There were 81,951 animals on 26.9 million acres of public rangelands and 44,730 animals in corrals or pastures as of mid-2018, and yet the BLM had only 4,099 animals adopted or sold in 2017. In fact, the rate of adoptions has stayed around that number since 1996, but the number of wild horses and burros on ranges has doubled from about 40,000 in 2012 to the nearly 82,000 in 2018.
To give some perspective, the BLM says ideally 27,000 of these animals can live in balance with livestock and wildlife on public lands. The low rate of adoptions coupled with the similarly small number of wild horses and burros rounded up and sent to corrals or pastures—usually 4,000 or so a year—along with spotty success with fertility control and sterilization efforts and the restriction to euthanize animals only when they're sick means the population on public land is fast approaching 100,000.
So it's no surprise that nearly every herd management area on the rangeland is overpopulated by 100 percent to 1,500 percent.
This spells trouble for a number of reasons. For one, Shepherd said the overpopulation is having a negative impact on animal and environmental health because the sheer number of animals is degrading public lands, including wildlife habitats, and water sources. Then, when a drought or water shortage occurs, the animals get stuck in mud while looking for water. He said several emergency gathers are necessary each year to save imperiled animals from thirst or starvation.
Another problem due to population growth is that the wild horses and burros have been pushing farther outside their herd management areas on the ranges. As a result, they have been causing accidents on highways and venturing onto private property.
Shepherd said there have been 400 vehicle-horse collisions since 2006 in Nevada, which contains half of the BLM's public rangelands. In Arizona, the Phoenix metro area sees a mean of 200 vehicle accidents a year caused by wild burros.
Finally, the cost to taxpayers has climbed in concert with the population increase.
Just the off-range costs, which pay for the animals in corrals and pastures, have gone from about $30 million in 2010 to $48.6 million in 2017, or 58 percent of the program's budget.
"When you're spending $49 million a year just to feed and do veterinary work on animals taken off the lands for management purposes, it impacts a lot of what we can do," Shepherd said.
The BLM has been exploring all options, from partnering with private entities to increase adoptions to transferring animals to other public agencies for use as work animals to researching fertility control measures.
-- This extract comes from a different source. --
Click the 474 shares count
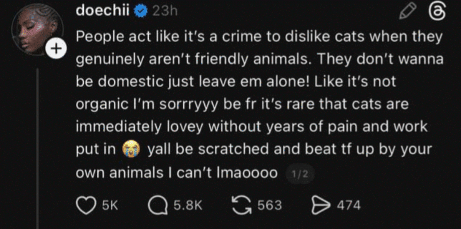The height and width of the screenshot is (229, 461). tap(349, 205)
But for the short term, the BLM remains between a rock and a hard place.
"Everyone's least favorite subject on social media is removal, but the only way we're going to resolve this thing is with removal of excess animals. There's no other way of doing it outside of euthanizing them to get an immediate effect. But the more animals we have to remove, the more money it costs," Shepherd said.
Correction: An earlier version of this article incorrectly stated the amount of acreage devoted to the Bureau of Land Management's wild horse and burro population.